---------- Data to examine ----------
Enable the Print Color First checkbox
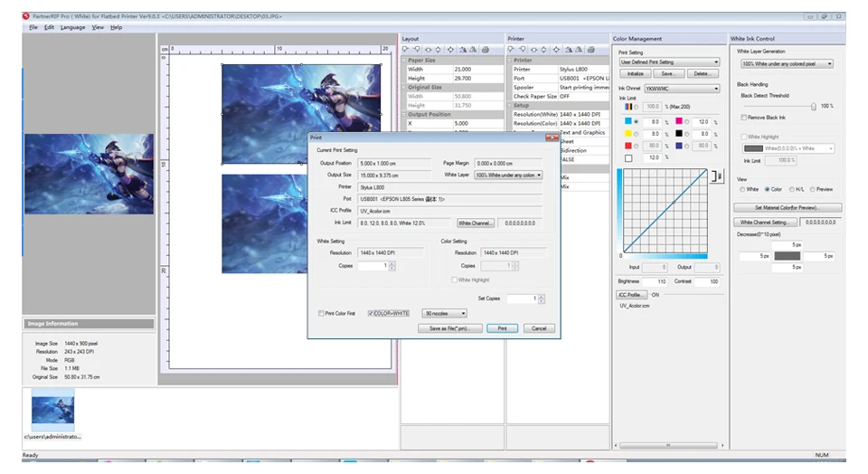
----------
---------- Data to examine ----------
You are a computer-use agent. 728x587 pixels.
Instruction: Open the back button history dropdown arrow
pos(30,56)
----------
---------- Data to examine ----------
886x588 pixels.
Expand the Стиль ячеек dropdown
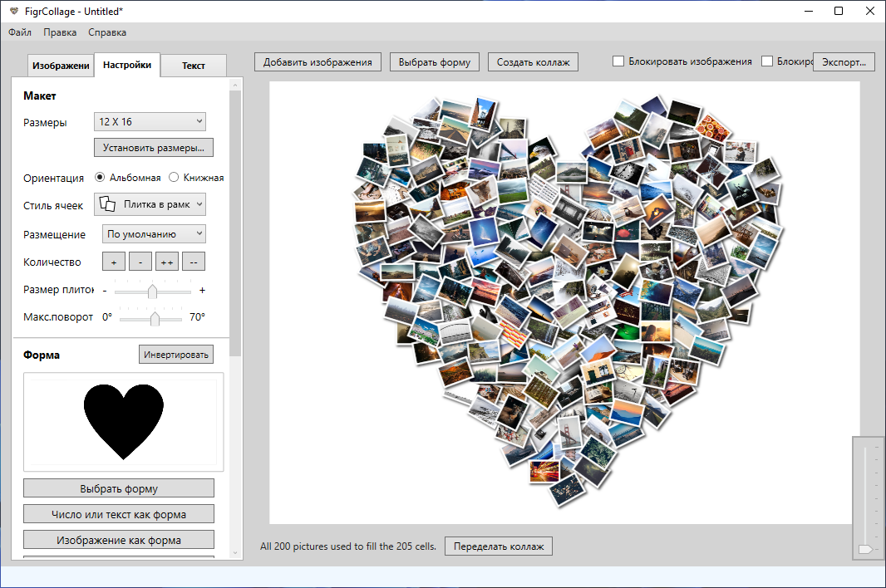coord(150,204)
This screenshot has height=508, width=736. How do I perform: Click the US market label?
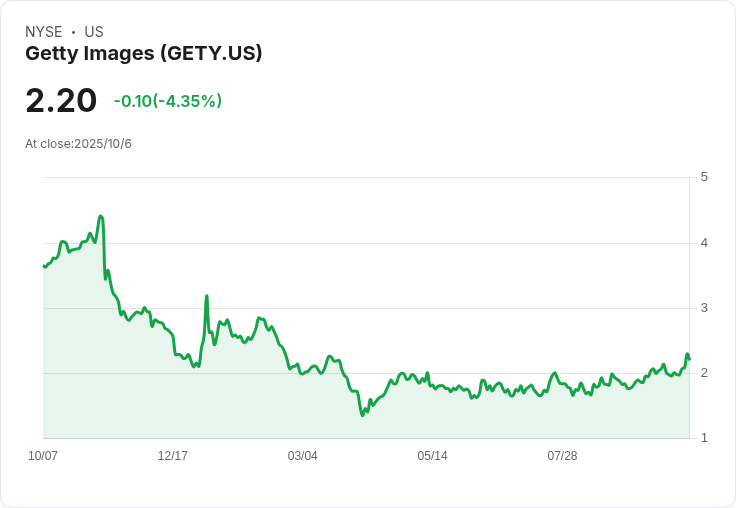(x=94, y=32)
----------
About this task
Look over the records. Copy the lines that include the word "pixels".

Exercise output
You are a computer-use agent. 728x587 pixels.
886x588 pixels.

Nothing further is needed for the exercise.